1 Introduction

Ever wanted to work with 1,000,000 row datasets without waiting on anything to load?

Ever wondered how to use replication data or publicly available data?

Want to know how to merge two datasets together that have no unique ID in common?

How about reading in multiple, potentially hundreds, of CSVs into one dataframe?

Wrangle in messy committee assignment data?

Have you wondered how to create cool maps where each district is shaded a different color based on some value?

Want to learn how to easily create coefficient plots from dozens of models all at once? (You know purrr is a thing but have no idea how to use it!)
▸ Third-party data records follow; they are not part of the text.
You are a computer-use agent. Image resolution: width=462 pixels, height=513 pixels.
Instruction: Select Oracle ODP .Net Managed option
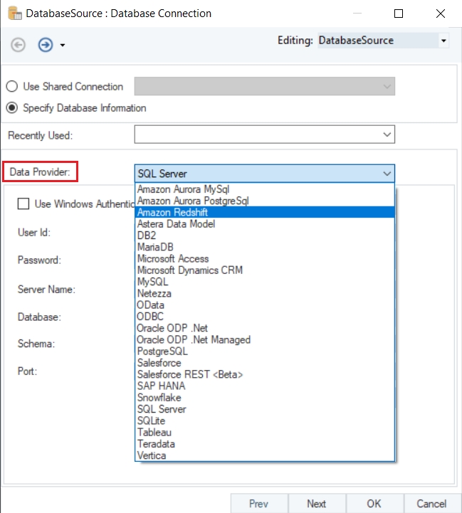click(194, 340)
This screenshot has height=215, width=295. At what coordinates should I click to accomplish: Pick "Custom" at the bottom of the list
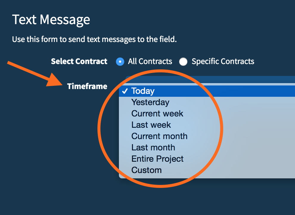pos(146,170)
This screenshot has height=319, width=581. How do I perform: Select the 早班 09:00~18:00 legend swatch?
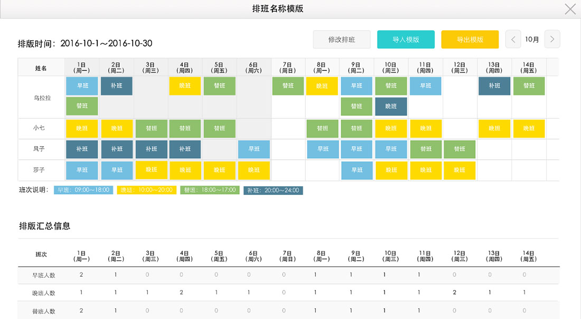[x=83, y=190]
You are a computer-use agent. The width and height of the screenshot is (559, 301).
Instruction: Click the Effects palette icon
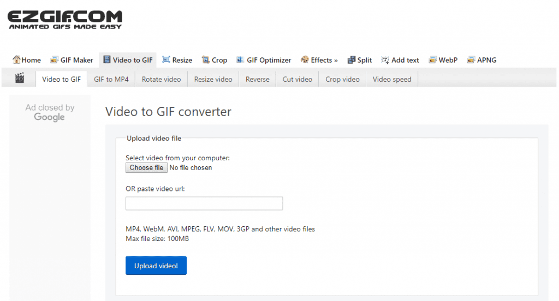[x=305, y=60]
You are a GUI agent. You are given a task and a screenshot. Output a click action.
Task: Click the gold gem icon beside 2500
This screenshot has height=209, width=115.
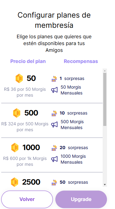15,182
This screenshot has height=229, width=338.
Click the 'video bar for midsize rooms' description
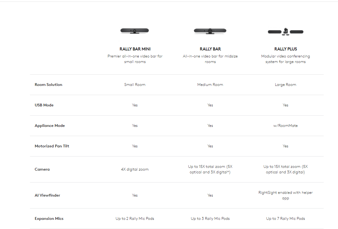[210, 59]
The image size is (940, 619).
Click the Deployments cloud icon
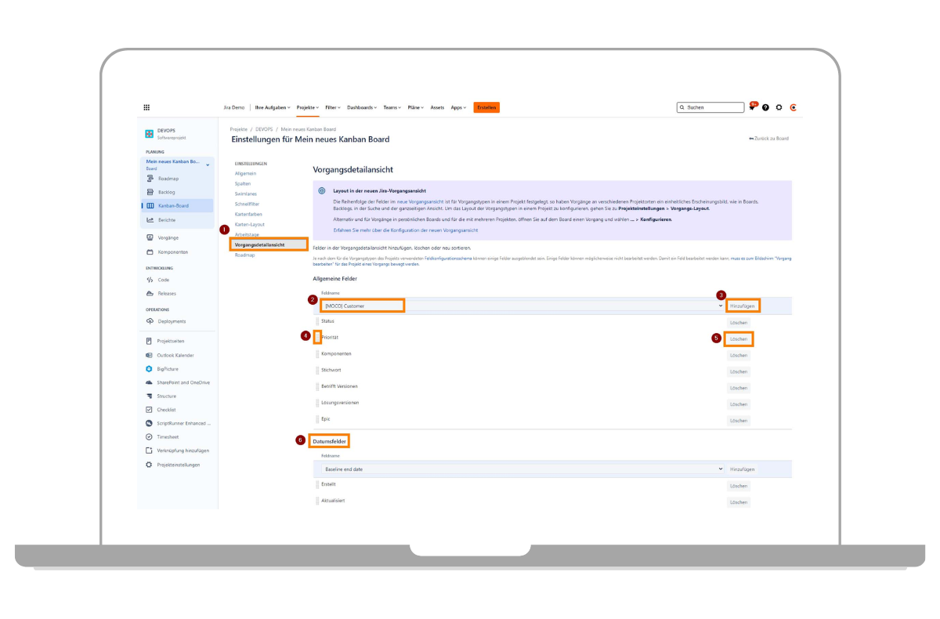click(x=150, y=321)
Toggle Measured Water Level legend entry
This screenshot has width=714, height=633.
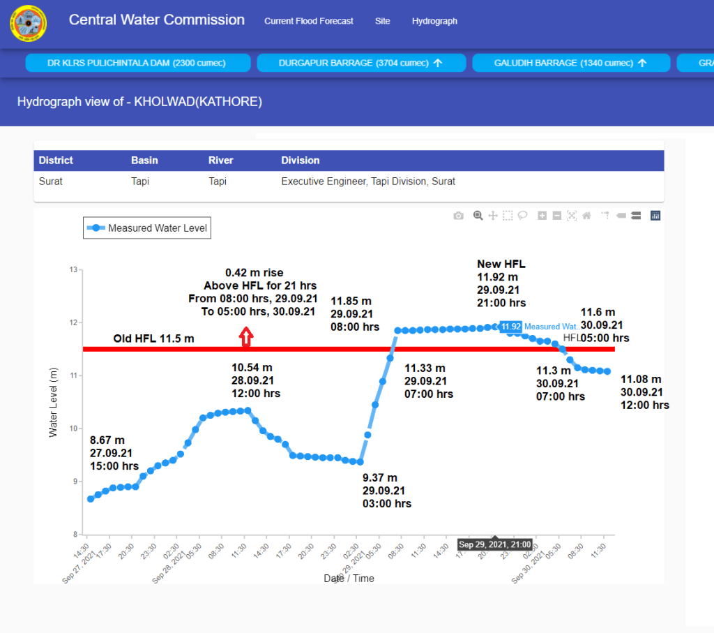tap(146, 228)
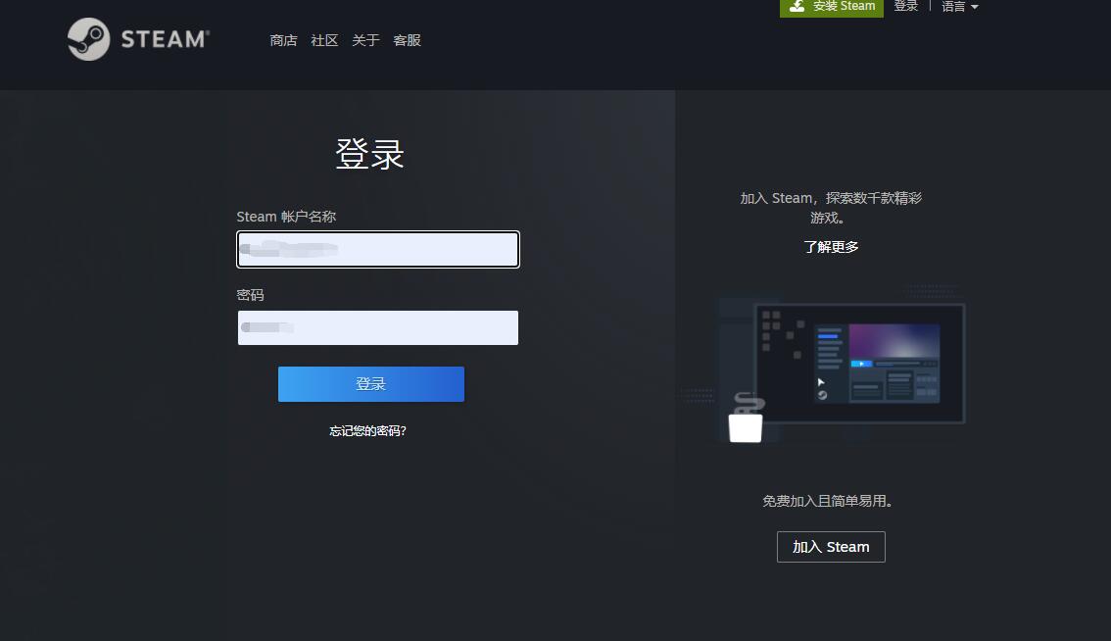Open the 商店 store menu

[283, 40]
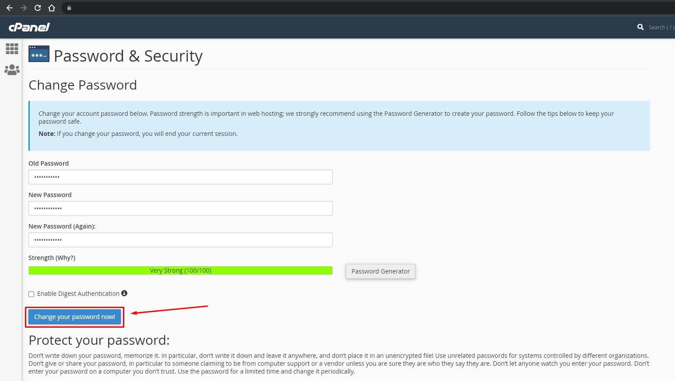Reload the page with the refresh icon

pos(37,7)
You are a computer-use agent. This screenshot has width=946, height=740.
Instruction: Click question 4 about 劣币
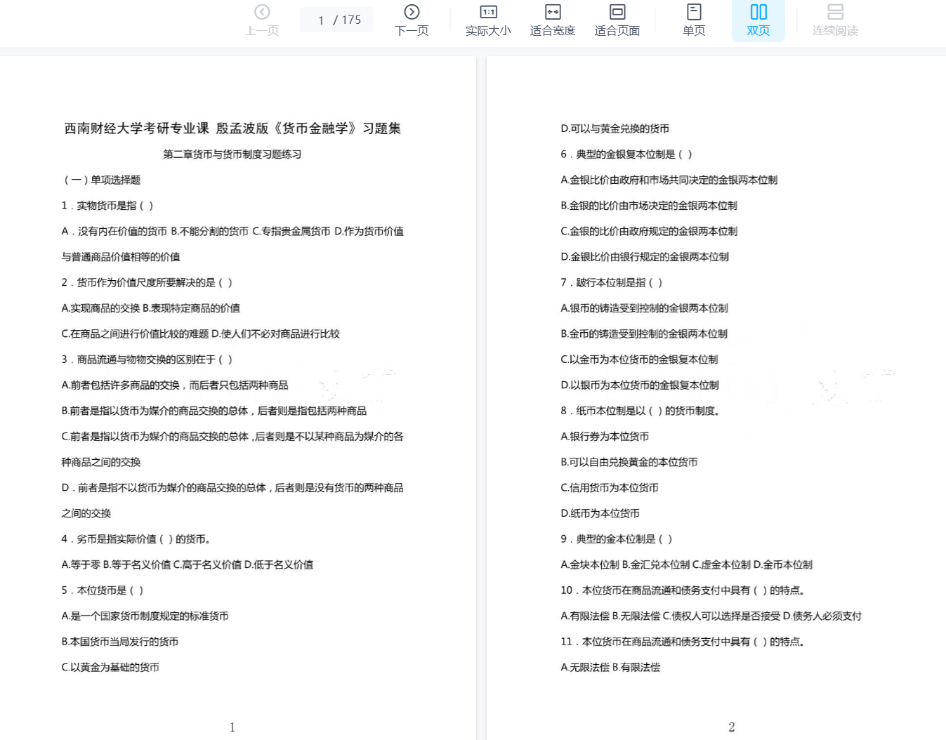click(x=136, y=539)
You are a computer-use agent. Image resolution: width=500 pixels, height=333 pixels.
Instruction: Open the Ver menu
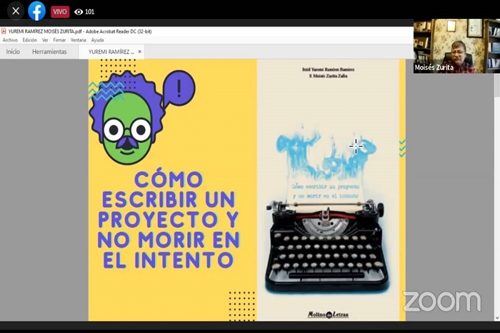tap(45, 40)
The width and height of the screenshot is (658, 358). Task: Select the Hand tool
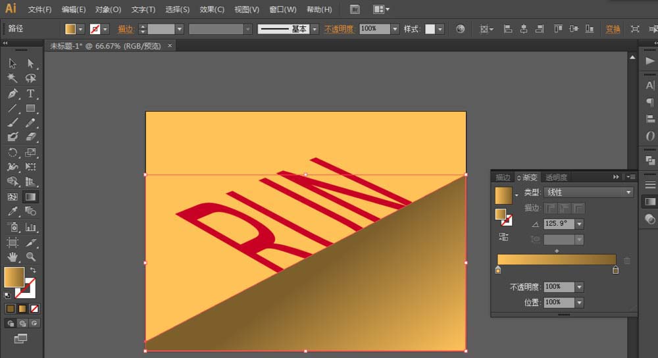coord(13,257)
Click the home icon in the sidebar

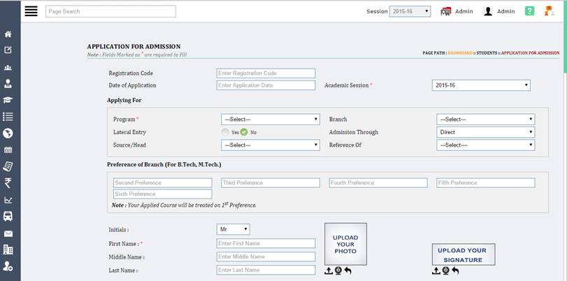tap(8, 34)
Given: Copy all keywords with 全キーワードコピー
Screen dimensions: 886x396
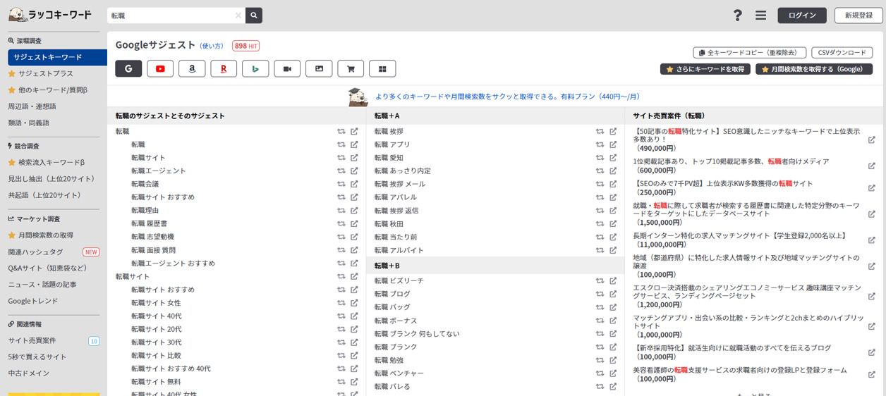Looking at the screenshot, I should point(749,53).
You’ve heard of regression discontinuity but found the actual application in R too intimidating?


2 Outline of content

  1. Congressional Datasets - An overview of available datasets covering different aspects of Congress, from off the shelf data to publicly available government data to other niche sources.
  2. Working with Congressional Data - How to start working with existing data, including merging datasets together by common IDs, wrangling data into proper formats, and creating new measures such as bill introductions. This is a great introduction to working with R’s tidyverse framework in a practical setting.
  3. Messy Congressional Data - What do you do when you have two datasets that don’t share IDs? This guide goes through first how to clean up these data and prepare them for merging, how to merge, and then how to fix errors. It also shows how to work with publicly available data and replication files and put them into an existing dataset that is ready to use for regressions and visualization.
    • This guide also provides a crosswalk file for working with Bioguide IDs or ICPSR IDs, as well as information on how to use the tidycensus package to create new demographic measures for your dataset.
    • A download link is provided to House and Senate election results at the district and state level (respectively).
  4. Descriptive Statistics and Visualizations - So you finally have your dataset ready to go, now what? Here I cover how to produce practical summary statistics, including tables that can be exported into LaTeX, as well as more complex examples of conditional summary statistics. I also show examples of simple and complex visualizations that are ready to be put into academic papers or blog posts.
    • Also covered in this guide is plotting data on maps using ggplot2 and other packages with built-in shapefiles.
  5. Working with Models - You’re ready to run some regressions. This guide shows the basics behind working with linear models including those with high-dimensional fixed effects using the lfe package. I then show examples of working with model output, extracting certain coefficient values, creating coefficient plots, and plotting predicted results.
    • There are also examples of easily creating interaction plots and using purrr to easily run many models on the same data and extract the coefficient of interest.
    • Ever wanted to plot model coefficients on a map?
  6. Regression Discontinuity - Getting started with regression discontinuity is a bit intimidating. Here, I show it’s actually quite easy using ggplot2 and the rdrobust package.

3 Overview

This guide is meant to serve two purposes:

  1. An overview of available data and R packages for researchers, instructors, practitioners, and policymakers interested in Congress; and
  2. A series of R tutorials centered on using these data, including joining/merging, cleaning, visualization, and modeling.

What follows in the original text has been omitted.